▸ What you should do:
For every line below, output the text exactly and leave out images.
Segment Open
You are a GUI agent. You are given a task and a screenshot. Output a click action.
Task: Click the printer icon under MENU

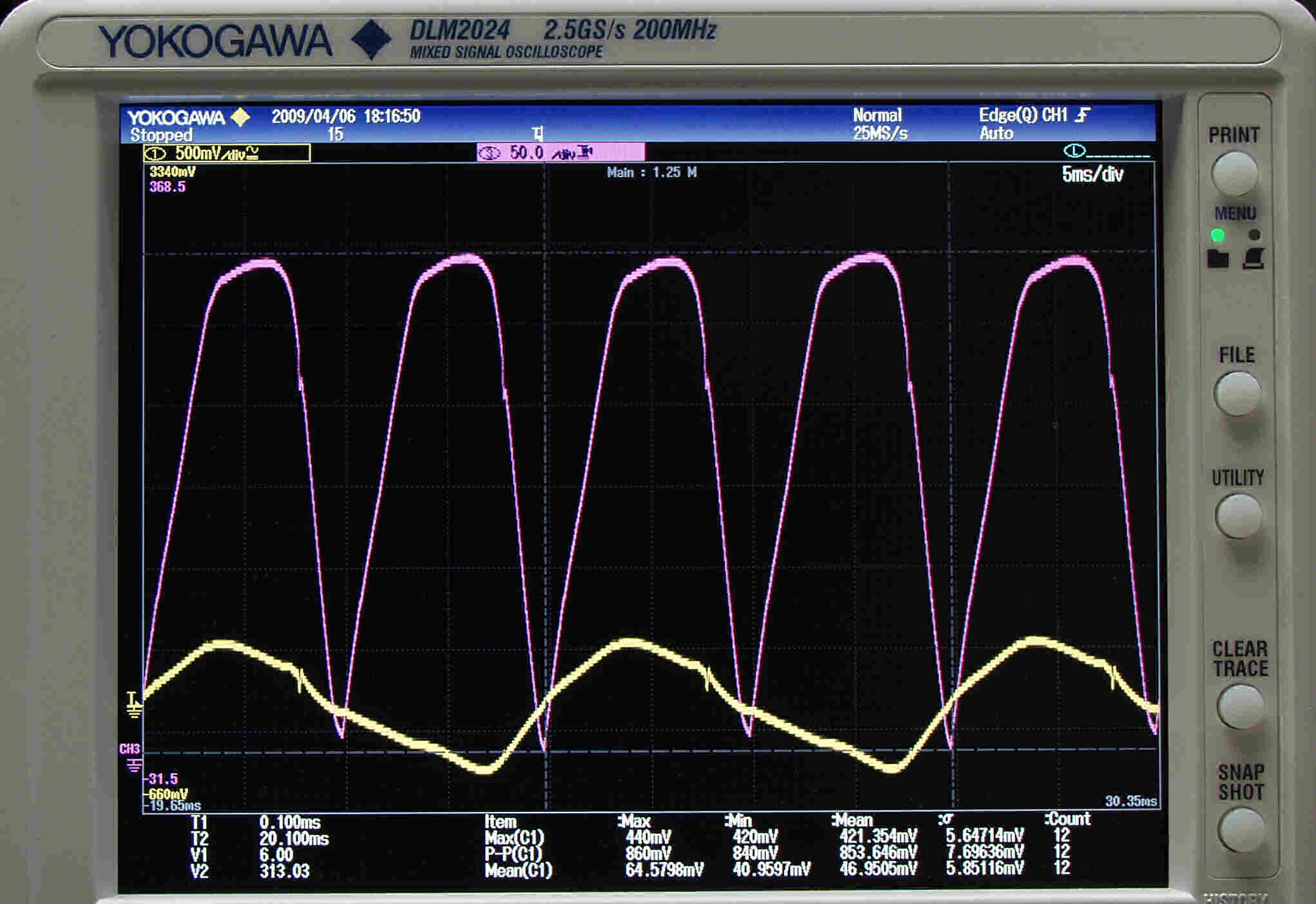[1254, 258]
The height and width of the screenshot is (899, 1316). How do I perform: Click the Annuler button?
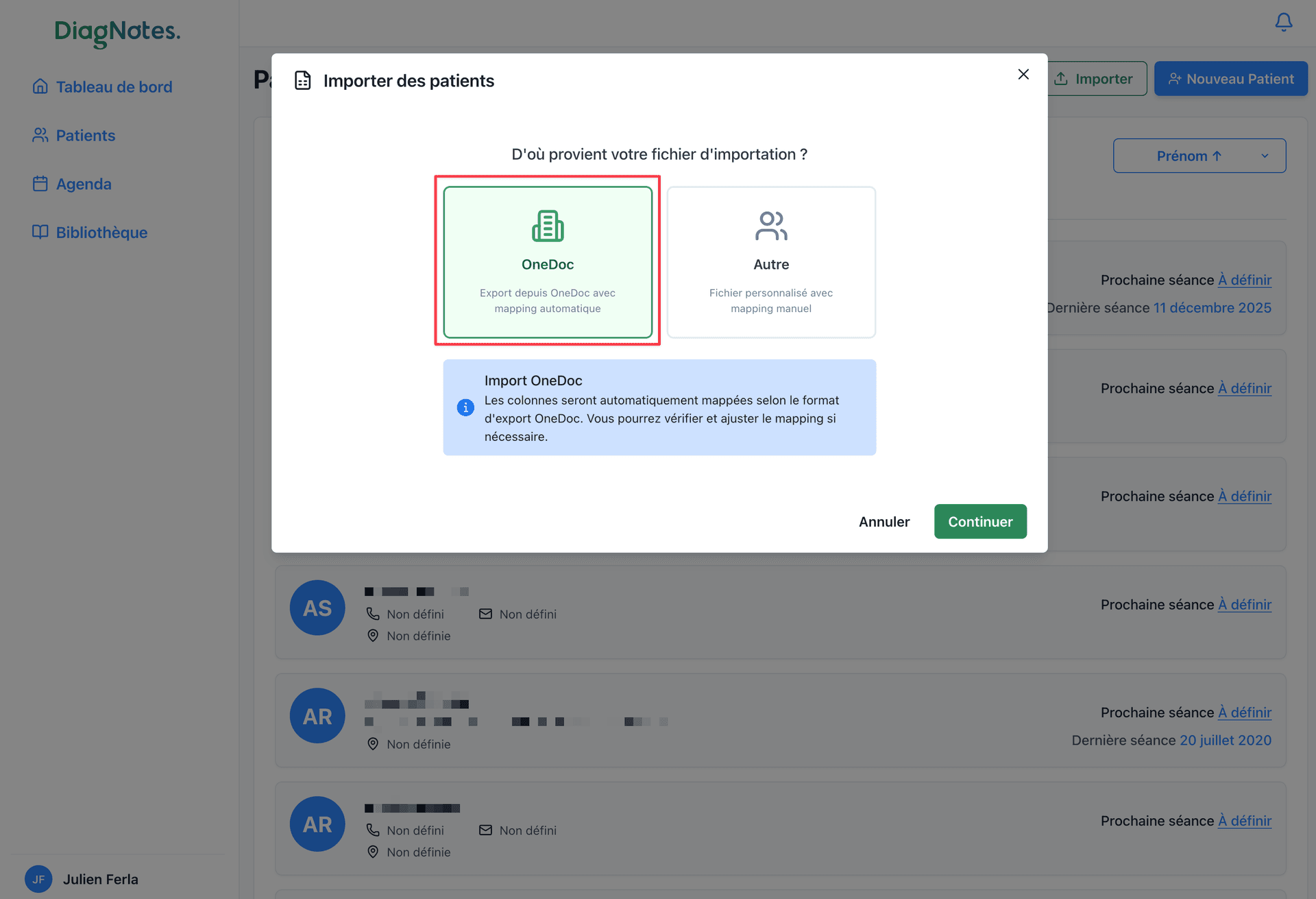pyautogui.click(x=884, y=521)
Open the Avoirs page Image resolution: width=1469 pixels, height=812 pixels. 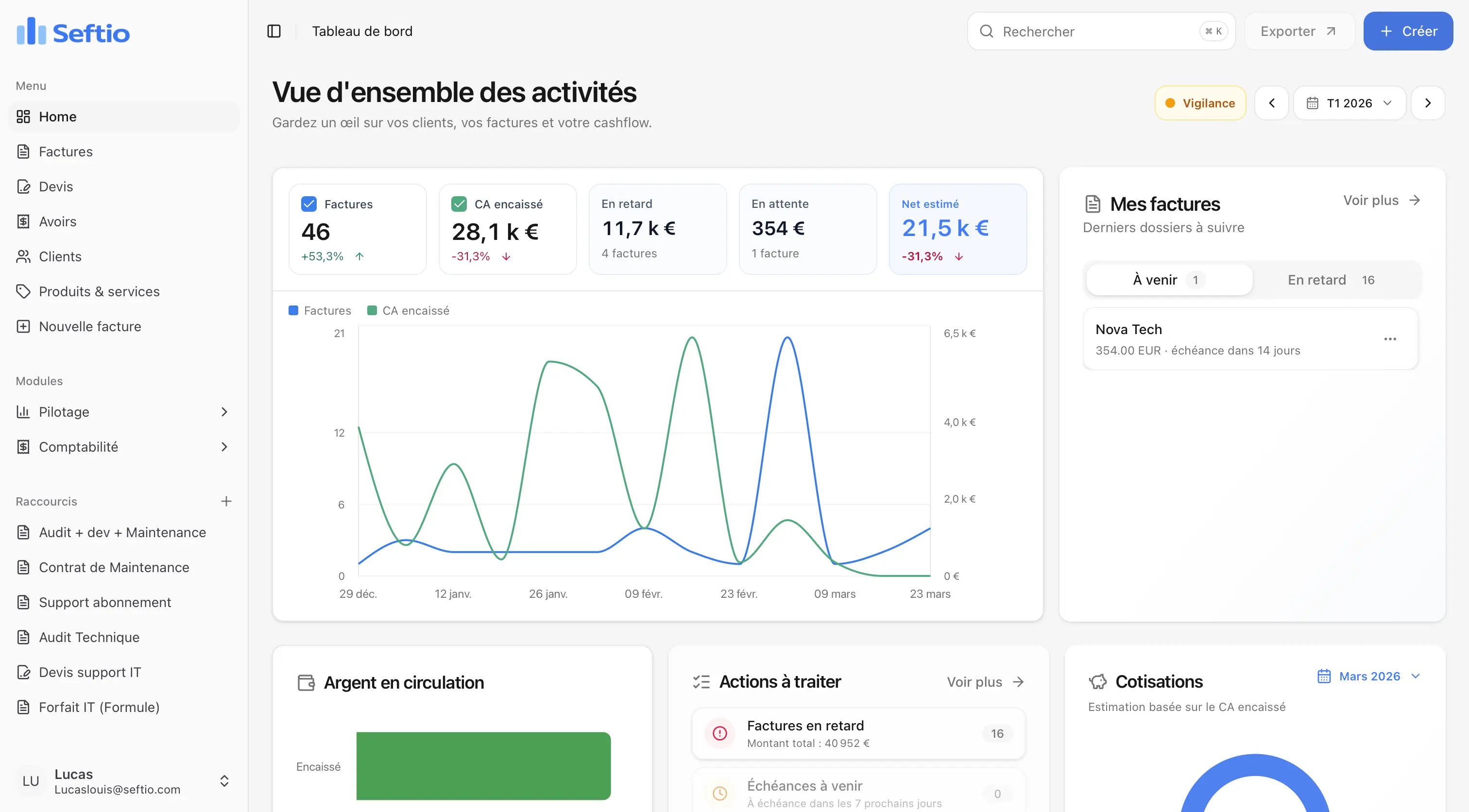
Segment Closed
▸ Answer box:
You are a GUI agent. You are given a task and a screenshot. Output a click action.
Task: Click the printer icon under MENU

[1254, 258]
The height and width of the screenshot is (899, 1316). How do I perform: Click the Annuler button?
pyautogui.click(x=884, y=521)
Open the Avoirs page Image resolution: width=1469 pixels, height=812 pixels. 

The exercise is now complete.